New Zealand Implements Ban on Disposable Vapes to Curb Youth Vaping

Afaf Fahchouch
Afaf Fahchouch
3 Min Read
New Zealand

New Zealand takes a decisive step in curbing youth vaping by announcing a prohibition on disposable vapes, Health Minister Ayesha Verrall stated. The ban, effective from August, aims to address the growing prevalence of vaping among young individuals, while also implementing stricter regulations on tobacco sales.

In an official statement, Minister Verrall expressed concern over the increasing number of young people engaging in vaping, prompting the government to take action. The ban specifically targets disposable vapes that lack removable or replaceable batteries.

To further restrict access, new vape shops will be prohibited from operating near schools or Maori meeting places known as marae. Additionally, the use of appealing names like “cotton candy” and “strawberry jelly donut” will be disallowed, replaced by generic alternatives such as “berry.”

Furthermore, Minister Verrall emphasized the importance of child safety by stipulating that vapes must incorporate a child-safety mechanism.

The government intends to strike a balance between preventing young individuals from initiating vaping habits while providing an option for smokers to use vapes as a means to quit smoking.

New Zealand’s previous measure to permanently make cigarettes unavailable to individuals under 14 years old, incrementally increasing the smoking age each year until full population coverage, aims to reduce smoking rates. Presently, the adult smoking rate in the country stands at a relatively low 8%.

Prime Minister Chris Hipkins supports the new restrictions on vaping, citing concerns raised by parents, teachers, and principals about the establishment of lifelong detrimental habits among young people.

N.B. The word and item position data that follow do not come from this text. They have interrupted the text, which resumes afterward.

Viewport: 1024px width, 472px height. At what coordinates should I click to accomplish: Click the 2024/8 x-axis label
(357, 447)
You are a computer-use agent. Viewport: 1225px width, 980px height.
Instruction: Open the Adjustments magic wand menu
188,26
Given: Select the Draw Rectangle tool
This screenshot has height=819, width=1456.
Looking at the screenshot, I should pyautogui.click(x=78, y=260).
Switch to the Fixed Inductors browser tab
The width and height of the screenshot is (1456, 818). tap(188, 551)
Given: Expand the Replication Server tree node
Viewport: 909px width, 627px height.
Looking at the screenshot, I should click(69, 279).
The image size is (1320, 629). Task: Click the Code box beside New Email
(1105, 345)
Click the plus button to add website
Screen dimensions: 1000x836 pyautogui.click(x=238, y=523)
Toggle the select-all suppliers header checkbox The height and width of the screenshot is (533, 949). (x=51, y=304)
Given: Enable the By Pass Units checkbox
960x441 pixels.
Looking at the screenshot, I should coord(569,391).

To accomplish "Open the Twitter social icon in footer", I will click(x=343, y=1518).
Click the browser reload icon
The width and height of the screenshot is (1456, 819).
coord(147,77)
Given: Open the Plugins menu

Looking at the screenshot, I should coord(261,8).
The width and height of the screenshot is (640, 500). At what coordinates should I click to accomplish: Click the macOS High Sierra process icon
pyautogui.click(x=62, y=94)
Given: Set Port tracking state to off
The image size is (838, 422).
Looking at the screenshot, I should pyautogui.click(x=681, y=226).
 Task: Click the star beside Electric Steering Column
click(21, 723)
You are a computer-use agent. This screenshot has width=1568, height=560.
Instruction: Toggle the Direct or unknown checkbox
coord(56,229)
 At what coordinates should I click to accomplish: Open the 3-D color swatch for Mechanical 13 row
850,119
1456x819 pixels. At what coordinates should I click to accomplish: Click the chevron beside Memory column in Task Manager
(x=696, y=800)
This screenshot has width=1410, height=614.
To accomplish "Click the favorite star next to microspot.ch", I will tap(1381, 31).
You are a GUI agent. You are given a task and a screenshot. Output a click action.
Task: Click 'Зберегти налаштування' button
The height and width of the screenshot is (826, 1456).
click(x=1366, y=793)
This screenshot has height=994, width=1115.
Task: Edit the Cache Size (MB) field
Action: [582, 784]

Recent studies indicate that nearly one in five school-aged teenagers in New Zealand vape daily, according to research conducted by the Asthma and Respiratory Foundation in 2021.

The ban on disposable vapes in New Zealand follows similar actions taken by Australia, which accused tobacco companies of deliberately targeting teenagers to create a new generation of nicotine addicts.

While initially promoted as a less harmful alternative to traditional cigarettes, e-cigarettes have proven to be highly addictive, leading many young users to transition to cigarette smoking for their nicotine fix. Ongoing research highlights the addictive nature of vapes and the potential risks associated with their use.